With responsibility for 31 lawyers in 14 offices, I focus on the key areas of employee management, leadership and development. Early in my career, I observed many attributes of good and bad leaders. I learned that my impact on the organization is only as great as the impact I have on those who work for me and with me.

My observations on leadership can be distilled to the following: Good leaders are able to weigh all the information at hand, make informed decisions and take the risk that they might be wrong, without regard for personal consequences. Good leaders translate theory into action. It’s nice to discuss great ideas and make detailed plans, but successful leaders know how to execute those plans. Whether they do the work themselves or put the right people in place to get the job done, good leaders are willing to work to make their visions reality.
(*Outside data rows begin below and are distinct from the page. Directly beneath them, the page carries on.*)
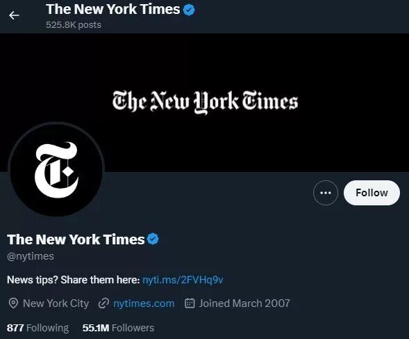Viewport: 409px width, 339px height.
Task: Open the three-dots more options menu
Action: pyautogui.click(x=326, y=193)
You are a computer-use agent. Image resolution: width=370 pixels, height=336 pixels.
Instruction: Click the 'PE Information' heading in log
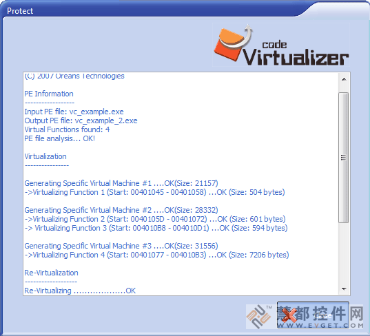pos(49,94)
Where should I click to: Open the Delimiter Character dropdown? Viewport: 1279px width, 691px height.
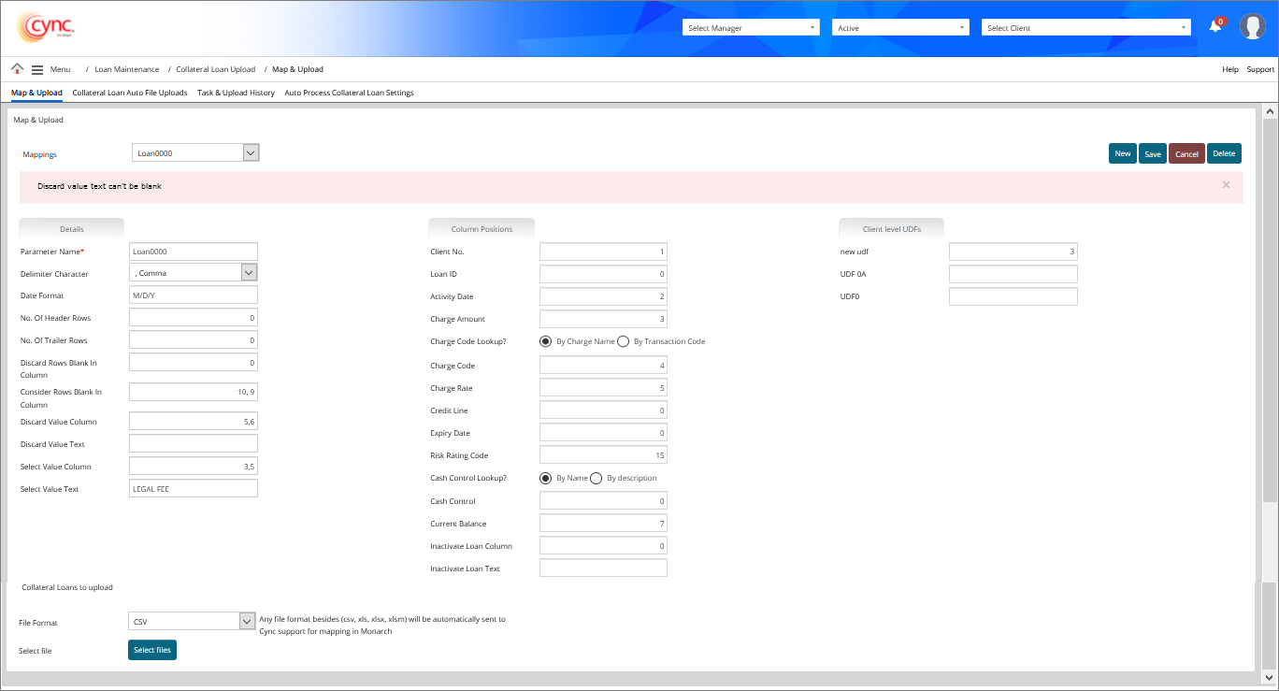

Good leaders can communicate both the good news and the bad. Effective communication involves more than good public-speaking skills. It calls for the ability to deliver a message that other can truly hear, understand and act on. The worse the news, the more critical the messenger’s role becomes.

Good leaders adopt different styles in the way they deal with others. One size does not fit all. An attitude of, “Well, that’s just the way I am,” only makes conflict inevitable. Learn what makes others tick.

Good leaders take care of their shoes. It may sound silly, but it goes back to my childhood when on Sunday nights I would watch my father pull out his shoeshine kit to ready his wingtips for the workweek. Those sessions taught me that attention to your appearance leads to the inward feeling and the outward projection of confidence. More importantly, I learned that people who take care of the small things can be counted on to take care of the big things. And leadership is a big thing.